[Recorded data start]

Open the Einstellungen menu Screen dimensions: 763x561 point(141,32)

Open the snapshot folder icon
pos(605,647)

[Recorded data end]
[Recorded data start]

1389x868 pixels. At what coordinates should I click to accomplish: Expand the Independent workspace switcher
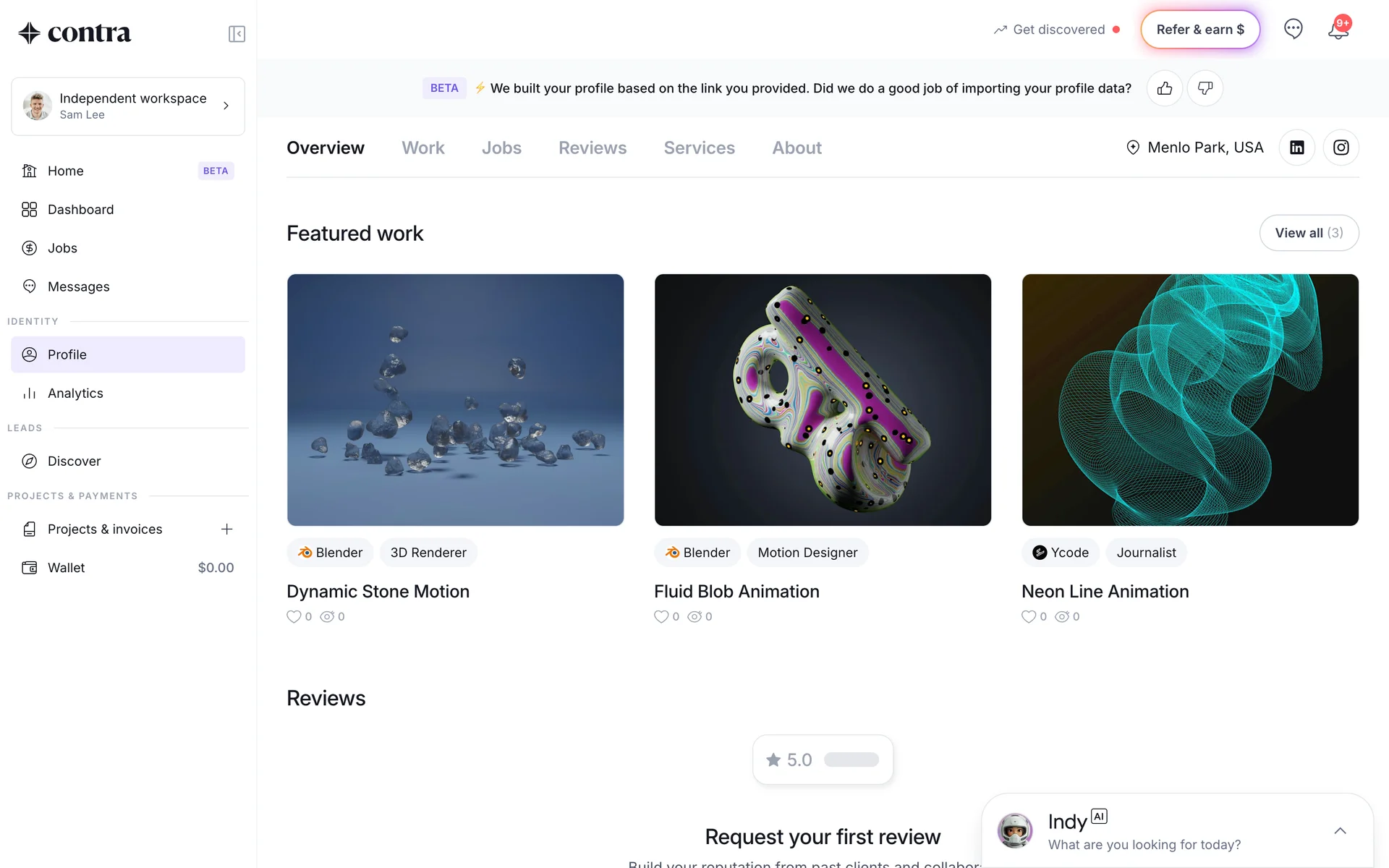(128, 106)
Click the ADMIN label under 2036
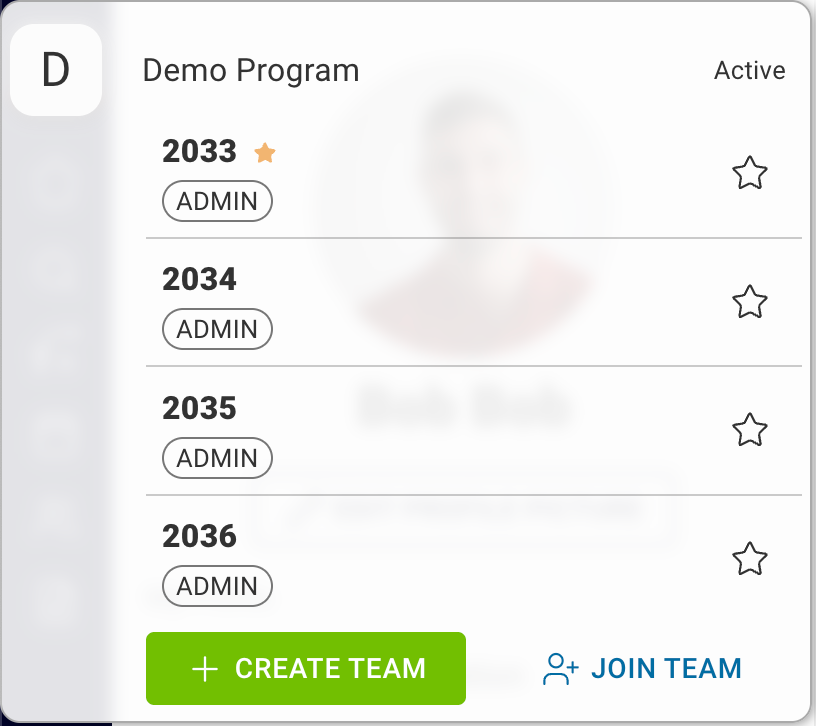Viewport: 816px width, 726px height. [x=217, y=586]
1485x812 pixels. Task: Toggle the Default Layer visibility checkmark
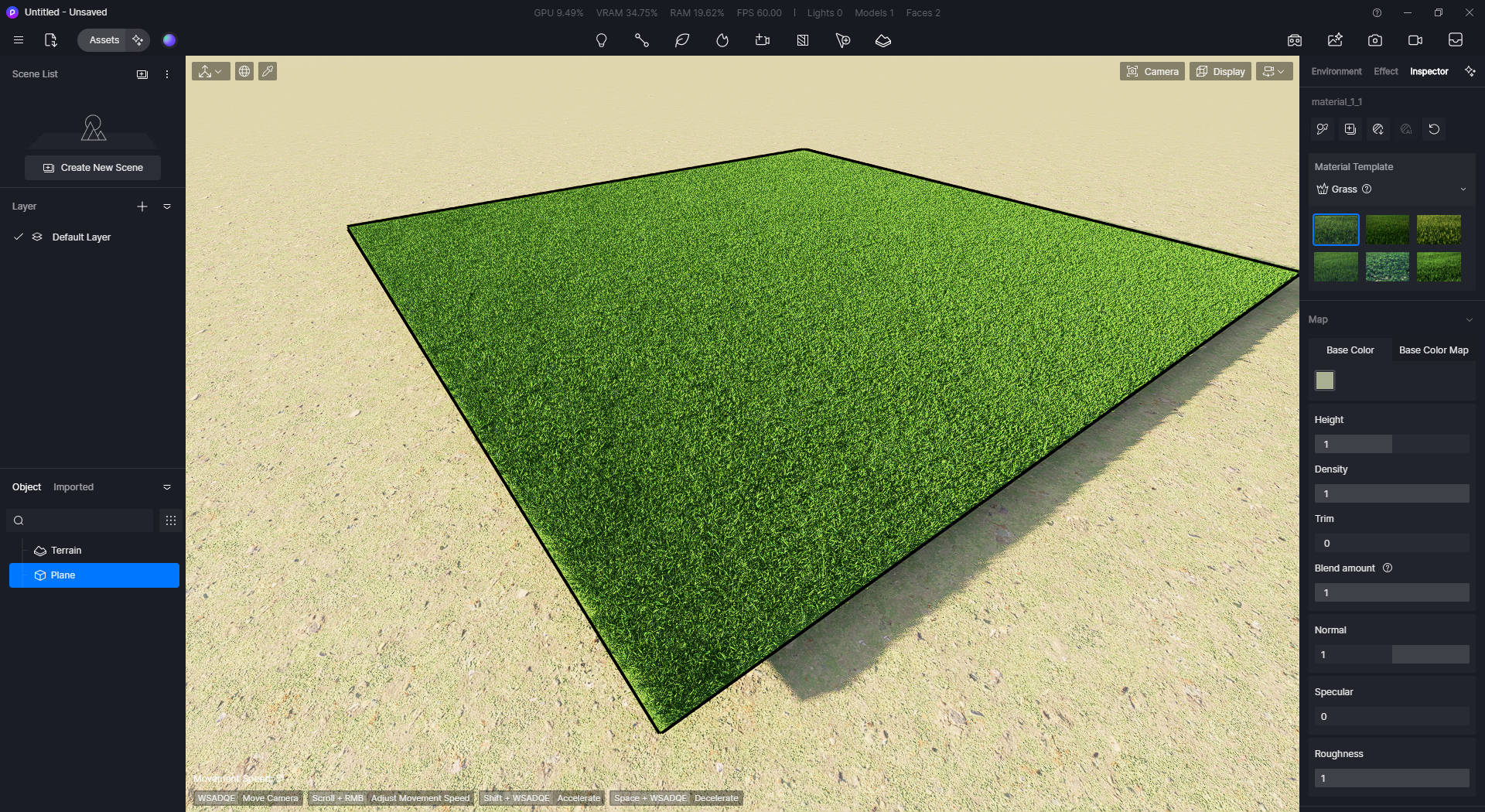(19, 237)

[Recorded data end]

Starting at the line containing "Open the Einstellungen" and ending at the line containing "pos(605,647)", rewrite those lines with "snapshot" changed to "backup". Keep everything else the same.

Open the Einstellungen menu Screen dimensions: 763x561 point(141,32)

Open the backup folder icon
pos(605,647)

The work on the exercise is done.